5/27/21: Thanks to everyone who sent this one-click letter. It has now been deactivated. More info soon.
Dear City Councilmembers,
I urge you to reject the current Trust For Governors Island (TGI) rezoning proposal: it effectively privatizes 33 public acres and is just too big and too extreme. It is unnecessary and does more harm than good. Better alternatives exist that could generate revenue while doing less harm to the National Historic District and to the function of the island as a calm respite from the city. (See: https://govislandcoalition.org/a-magic-plan)
- This upzoning won’t pay for the Island’s needs – at least not until 2050 according to TGI’s own speculative projections. Meanwhile it’ll cost taxpayers billions. Community Board 1 says the Trust’s financial analysis is insufficient. A City Planning commissioner said approval would be akin to the city giving the Trust a blank check for an unspecified project. Financially we’re looking at a Hudson Yards 2.0.
- Any discussion regarding a climate research center here is irrelevant. This is a proposal to upzone the south island, period. There’s nothing legally requiring a climate center tenant and the proposed blanket C4-1 zoning potentially subjects all areas in the south island to eventual development. In fact Governors Island is already productive as a climate hub, thanks to the work of Earth Matter, GrowNYC, Billion Oyster Project, the Harbor School, NYC Audubon, Waterfront Alliance, and others.
- Any future South Island development should preserve GI’s one-of-a-kind open feel of grand vistas and sky. The “increased open space” that TGI is presenting is “woven open space similar to Battery Park City.” It’s boxed in by 10 – 30 story buildings and non-public areas.
- We support more public amenities such as for the arts, athletic activities, playgrounds, waterfront access, education, urban farming, environmental projects, “wild” less-formal spaces.
- Many solid historic buildings lie unused on the island. Any new building should be kept to minimum and not exceed the four-story height of buildings in the historic district.

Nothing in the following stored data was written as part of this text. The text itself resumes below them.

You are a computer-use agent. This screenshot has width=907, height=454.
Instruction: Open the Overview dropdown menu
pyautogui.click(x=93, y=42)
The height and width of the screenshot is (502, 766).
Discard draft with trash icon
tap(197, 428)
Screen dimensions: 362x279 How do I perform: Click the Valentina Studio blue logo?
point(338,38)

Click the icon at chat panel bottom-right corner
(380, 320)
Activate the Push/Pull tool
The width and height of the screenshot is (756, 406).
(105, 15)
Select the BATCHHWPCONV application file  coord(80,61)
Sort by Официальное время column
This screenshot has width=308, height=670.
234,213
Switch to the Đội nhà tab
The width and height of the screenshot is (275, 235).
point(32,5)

- The current rezoning application was sprung on the public just late last September and is being pushed through process during a pandemic in an election year. Public hearings on land use being held virtually due to COVID-19 are insufficient and should be suspended as has been the case in several instances this year in the city.
- Let’s not make this the Penn Station of our times where a precious public jewel is greedily devoured and lost. Let this not be the legacy of this City Council.
The priority for GI needs to be preserving our shared country place in the city for future generations. There is a serious need of New Yorkers at this moment for solace and the last thing that many can afford right now is a vacation. 100% of New York City zip codes use Governor’s Island which offers what other major NYC public spaces can’t – a retreat, an adventure, a change of scenery, and escape from the glass and steel towers. This fight is about the need for tranquility, for solace, and sanctuary, and for the preservation of natural habitat and beauty.
I agree with the following, excerpted from the Manhattan Community Board 1 12/22/20 Resolution.
- The city’s current proposed rezoning in its current form needs to be rejected in order to:
“ensure the protection and preservation of the natural, cultural and historic qualities of Governors Island, guarantee public access to this magnificent island, promote the quality of public education, and enhance the ability of the public to enjoy Governors Island and the surrounding waterways, thereby increasing the quality of life in the surrounding community, the City, the State and the United States.”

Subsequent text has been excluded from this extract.